The reason it is usually translated as "evil" is because the Greek word "πονηροῦ" is in adjective form. However, its usage in many of these verses is a bit unique, seeing as it is preceded by the article which would normally be expected of a noun.
Even in English, there are times when the article "the" may be used with a word that is not a noun. For example: "The more, the better!" Neither "more" nor "better" in this common saying would typically be considered a noun. However, when preceded by the definite article, it can become a noun--as noted even in the dictionary.

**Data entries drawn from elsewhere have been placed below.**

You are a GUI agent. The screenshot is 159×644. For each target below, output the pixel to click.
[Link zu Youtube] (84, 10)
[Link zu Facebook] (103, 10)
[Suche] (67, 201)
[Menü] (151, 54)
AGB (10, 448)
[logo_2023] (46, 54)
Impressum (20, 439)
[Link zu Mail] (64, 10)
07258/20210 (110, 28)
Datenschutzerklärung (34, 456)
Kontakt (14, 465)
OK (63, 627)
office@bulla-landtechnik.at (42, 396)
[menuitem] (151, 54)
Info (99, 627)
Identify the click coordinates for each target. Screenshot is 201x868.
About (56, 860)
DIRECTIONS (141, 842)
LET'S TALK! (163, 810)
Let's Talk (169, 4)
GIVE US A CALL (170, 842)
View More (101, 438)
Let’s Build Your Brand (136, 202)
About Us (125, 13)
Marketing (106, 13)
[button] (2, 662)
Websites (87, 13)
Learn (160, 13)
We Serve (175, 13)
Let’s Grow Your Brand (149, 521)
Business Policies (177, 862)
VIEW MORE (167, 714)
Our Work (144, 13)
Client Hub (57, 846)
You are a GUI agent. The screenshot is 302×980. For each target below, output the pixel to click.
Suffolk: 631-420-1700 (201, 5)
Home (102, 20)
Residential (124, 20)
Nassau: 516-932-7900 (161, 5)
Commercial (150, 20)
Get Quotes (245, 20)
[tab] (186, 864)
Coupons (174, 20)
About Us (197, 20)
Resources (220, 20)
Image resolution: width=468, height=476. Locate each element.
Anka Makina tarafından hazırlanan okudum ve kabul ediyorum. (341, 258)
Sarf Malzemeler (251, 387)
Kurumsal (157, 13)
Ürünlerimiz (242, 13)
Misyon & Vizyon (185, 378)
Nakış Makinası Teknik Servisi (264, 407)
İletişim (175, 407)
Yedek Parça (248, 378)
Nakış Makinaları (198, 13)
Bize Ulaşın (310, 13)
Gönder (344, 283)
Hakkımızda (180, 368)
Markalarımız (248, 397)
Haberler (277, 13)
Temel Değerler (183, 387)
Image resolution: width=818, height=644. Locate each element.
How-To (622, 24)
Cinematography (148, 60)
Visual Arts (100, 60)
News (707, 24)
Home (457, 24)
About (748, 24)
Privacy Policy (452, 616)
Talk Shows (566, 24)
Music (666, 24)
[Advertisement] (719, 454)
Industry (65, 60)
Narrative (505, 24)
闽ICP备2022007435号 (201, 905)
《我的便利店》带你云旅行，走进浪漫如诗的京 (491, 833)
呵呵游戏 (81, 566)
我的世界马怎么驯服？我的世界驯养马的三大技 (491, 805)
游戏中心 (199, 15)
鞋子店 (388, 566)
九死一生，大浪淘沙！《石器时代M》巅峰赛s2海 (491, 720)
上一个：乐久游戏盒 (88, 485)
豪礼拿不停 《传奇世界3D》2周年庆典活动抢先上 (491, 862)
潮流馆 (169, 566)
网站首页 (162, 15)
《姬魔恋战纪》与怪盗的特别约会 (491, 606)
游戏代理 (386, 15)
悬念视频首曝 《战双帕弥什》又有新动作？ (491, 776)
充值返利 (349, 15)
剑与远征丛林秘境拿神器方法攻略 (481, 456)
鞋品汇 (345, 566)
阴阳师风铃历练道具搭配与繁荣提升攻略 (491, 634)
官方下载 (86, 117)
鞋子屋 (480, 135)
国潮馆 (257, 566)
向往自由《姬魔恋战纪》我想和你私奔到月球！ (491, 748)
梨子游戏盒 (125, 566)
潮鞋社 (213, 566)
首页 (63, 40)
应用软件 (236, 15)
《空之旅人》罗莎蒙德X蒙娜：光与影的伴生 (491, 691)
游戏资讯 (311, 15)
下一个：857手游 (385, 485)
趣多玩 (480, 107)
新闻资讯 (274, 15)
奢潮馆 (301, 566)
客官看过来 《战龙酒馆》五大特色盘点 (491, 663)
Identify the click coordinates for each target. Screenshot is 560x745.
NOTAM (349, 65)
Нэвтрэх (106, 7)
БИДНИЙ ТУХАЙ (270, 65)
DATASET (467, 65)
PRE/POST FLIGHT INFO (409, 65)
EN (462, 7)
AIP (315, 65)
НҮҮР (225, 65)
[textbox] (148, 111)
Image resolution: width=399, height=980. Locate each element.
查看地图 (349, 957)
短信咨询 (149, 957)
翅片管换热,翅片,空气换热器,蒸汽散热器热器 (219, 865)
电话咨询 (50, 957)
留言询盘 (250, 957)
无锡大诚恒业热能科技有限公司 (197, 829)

The same principle applies here to the Greek. It becomes a matter of interpretation on the part of the translators. In order to make sense in English as a noun, they might feel obligated to add a word that the Greek does not have, i.e. "the evil one." If the translators are sensitive about adding words, they may choose not to do this, and just leave the expression as is, with "evil"--of course, omitting "the", but Greek articles are not so precise as English articles, so they probably feel better able to justify this.
It is likely that the Greek author had both "the evil one" and "evil" in general in mind when penning the words; i.e. it may be double meaning. If one ponders for a moment, however, it seems more logical that we be delivered from a sentient being more than some abstract and inanimate thing.
Regarding the gender of the word "πονηροῦ", please consult the grammatical notations for this word as present in both Matthew 5:37 and Matthew 6:13, with screen captures of an interlinear Bible for these posted below.
If you look at those images carefully, you should see what I think I am seeing--identical spellings for "πονηροῦ", yet one being labeled as "neuter" and the other as "masculine". Neither does the preceding article "τοῦ" (which is not translated) show any difference.
It may be that this is just one of those forms in Greek that can be considered either masculine or neuter. I have taken fewer Greek courses than Hebrew, so I will have to defer to others on this question.